------ Texto de leitura ------
A única coisa que essa mãe preta conseguiu expressar foi sua frustração em ter se dedicado a cuidar dos filhos de Sarí, de sua mãe ter cuidado de outras crianças da família Côrte Real e, quando seu filho precisou de alguns minutos de cuidado, Sarí o empurrou para a morte.

Em matéria divulgada pela Folha de São Paulo no dia 04/06, no mesmo dia em que a morte de Miguel foi amplamente divulgada nos noticiários, o IBGE apontou que 39,6% das mulheres pretas estão em atividade remuneradas de cuidado de outras pessoas. Além disso, 94,1% das mulheres pretas também precisam realizar os afazeres domésticos, e a renda média de um trabalhador branco, que faz menos trabalho doméstico, é 73,9% maior que o salário da população negra.

São dados que nos fazem entender por que Miguel estava com a mãe no trabalho e por que a mãe estava trabalhando na pandemia. A população negra precisa trabalhar muito mais, dentro e fora de casa, para receber muito menos.
------ Listagem fornecida ------
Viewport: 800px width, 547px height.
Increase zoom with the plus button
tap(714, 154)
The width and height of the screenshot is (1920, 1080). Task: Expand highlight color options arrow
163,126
------
- Enunciado 1:
Responda com base no texto sobre a morte de Miguel:
(a) Em que data a Folha de São Paulo divulgou a matéria com os dados do IBGE?
(b) Que percentual das mulheres pretas está em atividades remuneradas de cuidado de outras pessoas?
(c) Quanto maior é a renda média de um trabalhador branco em relação ao salário da população negra?
- Enunciado 2: Dê a continuação do texto sobre a morte de Miguel a partir da última frase apresentada.

- Resposta esperada 1:
(a) No dia 04/06.
(b) 39,6%.
(c) 73,9% maior.

- Resposta esperada 2:
A patroa, Sarí Côrte Real, que teve seu nome preservado pela Justiça, está respondendo em liberdade por homicídio culposo. O Estado justificou esse assassinato e vendeu essa liberdade por 20 mil reais, além de resguardar seus dados, mesmo se sabendo quem é ela e que seu marido é prefeito. Enquanto isso, há alguns anos aquela mãe que expropriou uma lata de leite para alimentar seu filho teve a liberdade negada pelo STF e fotos estampadas pelos jornais. O mesmo Estado Brasileiro que continua condenando, com seus critérios raciais e de classe, pessoas negras que precisam sobreviver nesse país que não se importa com a vida.

Enquanto o coordenador da Fundação Zumbi dos Palmares considera que o racismo que há no Brasil é “nutela” e chama o movimento negro de “escória maldita”, vidas negras continuam sendo ceifadas de todas as formas nesse país, enquanto há toda a proteção do Estado para aqueles que cometem esses crimes. Quer dizer, até inventaram um nome para não chamar de crime, quando vem das mãos do próprio Estado: auto de resistência.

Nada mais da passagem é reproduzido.